Primero, el aumento de asesinatos y secuestros en estos poblados
serranos no puede ser explicado a partir de la idea de que la violencia
siempre mana de la lucha por el
control de la plazas. Sin amapola y sin un mercado de consumo interno, ¿cuál sería la plaza que se estarían peleando? Tampoco se puede explicar la violencia a partir de otra idea muy socorrida: que la violencia es un mecanismo para controlar las
rutas de trasiego. Los poblados de la montaña no están en la ruta a ninguna parte, sino a la montaña misma. Por otra parte, ¿cómo explicar la falta de violencia cuando sí estaban sembrando amapola? Cuando los poblados
eran plazahabía poca violencia; ahora que ya no lo son, hay mucha violencia.
En otras palabras, la situación descrita en el reportaje sugiere un
momento de paz (relativo), cuando los poblados de una región producían
amapola y la vendían a un precio que garantizaba su subsistencia, y otro
momento, de colapso agrícola, marcado por asesinatos y plagios. O sea,
la violencia aumentó cuando la economía cambió.
Así, una hipótesis para explorar el caso podría ser que en su momento
de buen funcionamiento, la economía amapolera había desarrollado
mecanismos de regulación violentos más o menos estables, y que al
comenzarse a desplomar esa economía, desaparecieron las alianzas
interfamiliares o intercomunitarias que protegían a esas comunidades,
volviéndolas vulnerables a la depredación de actores violentos.

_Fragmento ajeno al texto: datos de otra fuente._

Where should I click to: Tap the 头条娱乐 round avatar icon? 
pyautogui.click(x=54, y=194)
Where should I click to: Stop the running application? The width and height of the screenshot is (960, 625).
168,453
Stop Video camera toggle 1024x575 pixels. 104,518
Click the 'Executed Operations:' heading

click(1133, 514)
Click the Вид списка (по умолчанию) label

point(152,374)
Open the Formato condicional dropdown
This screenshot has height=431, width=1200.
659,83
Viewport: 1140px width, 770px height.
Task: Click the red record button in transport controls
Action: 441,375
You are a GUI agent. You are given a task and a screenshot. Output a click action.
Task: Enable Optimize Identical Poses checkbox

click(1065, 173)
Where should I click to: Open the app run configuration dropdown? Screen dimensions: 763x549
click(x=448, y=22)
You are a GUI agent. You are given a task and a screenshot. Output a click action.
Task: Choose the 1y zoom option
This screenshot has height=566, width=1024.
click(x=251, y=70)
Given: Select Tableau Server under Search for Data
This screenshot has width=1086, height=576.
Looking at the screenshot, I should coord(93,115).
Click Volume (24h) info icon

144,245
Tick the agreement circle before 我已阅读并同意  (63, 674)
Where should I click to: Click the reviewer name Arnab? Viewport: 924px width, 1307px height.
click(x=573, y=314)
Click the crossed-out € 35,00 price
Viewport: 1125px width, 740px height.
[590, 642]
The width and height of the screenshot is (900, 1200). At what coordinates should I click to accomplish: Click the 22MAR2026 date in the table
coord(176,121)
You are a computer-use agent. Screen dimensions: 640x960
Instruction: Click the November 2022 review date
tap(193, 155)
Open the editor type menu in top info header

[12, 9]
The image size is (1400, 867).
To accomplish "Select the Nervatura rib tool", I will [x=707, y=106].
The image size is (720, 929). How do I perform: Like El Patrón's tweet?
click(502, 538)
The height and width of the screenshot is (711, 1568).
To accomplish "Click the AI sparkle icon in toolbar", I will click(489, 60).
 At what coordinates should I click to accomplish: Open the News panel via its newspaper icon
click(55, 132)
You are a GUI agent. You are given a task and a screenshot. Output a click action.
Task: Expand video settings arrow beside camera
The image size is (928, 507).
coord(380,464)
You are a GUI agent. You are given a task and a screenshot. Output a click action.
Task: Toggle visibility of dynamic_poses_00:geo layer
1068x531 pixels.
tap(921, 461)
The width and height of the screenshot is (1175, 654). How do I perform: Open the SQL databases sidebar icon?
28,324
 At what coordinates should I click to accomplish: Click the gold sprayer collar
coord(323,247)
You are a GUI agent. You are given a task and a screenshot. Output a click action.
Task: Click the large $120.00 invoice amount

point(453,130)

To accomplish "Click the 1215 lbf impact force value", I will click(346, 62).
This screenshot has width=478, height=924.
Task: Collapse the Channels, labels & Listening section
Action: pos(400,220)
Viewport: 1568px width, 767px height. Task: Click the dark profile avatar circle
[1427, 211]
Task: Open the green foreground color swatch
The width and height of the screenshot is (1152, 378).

El ejemplo de la caída de precios de la amapola sugiere que el cambio
económico abrupto puede desencadenar la violencia, porque los
equilibrios que existían ya no alcanzan para regular el acceso a los
recursos locales. Así, el gobierno tendría que estar muy atento a los
procesos de cambio económico abrupto –sea por la entrada de un nuevo
recurso o por el desplome de una actividad económica– y atender la
seguridad muy especialmente en esos lugares, hasta que se consigan
nuevos arreglos y equilibrios. La violencia no es resultado ni de la
riqueza ni de la pobreza, sino que se agudiza cuando se rompen los
equilibrios de fuerza que regulan toda economía informal.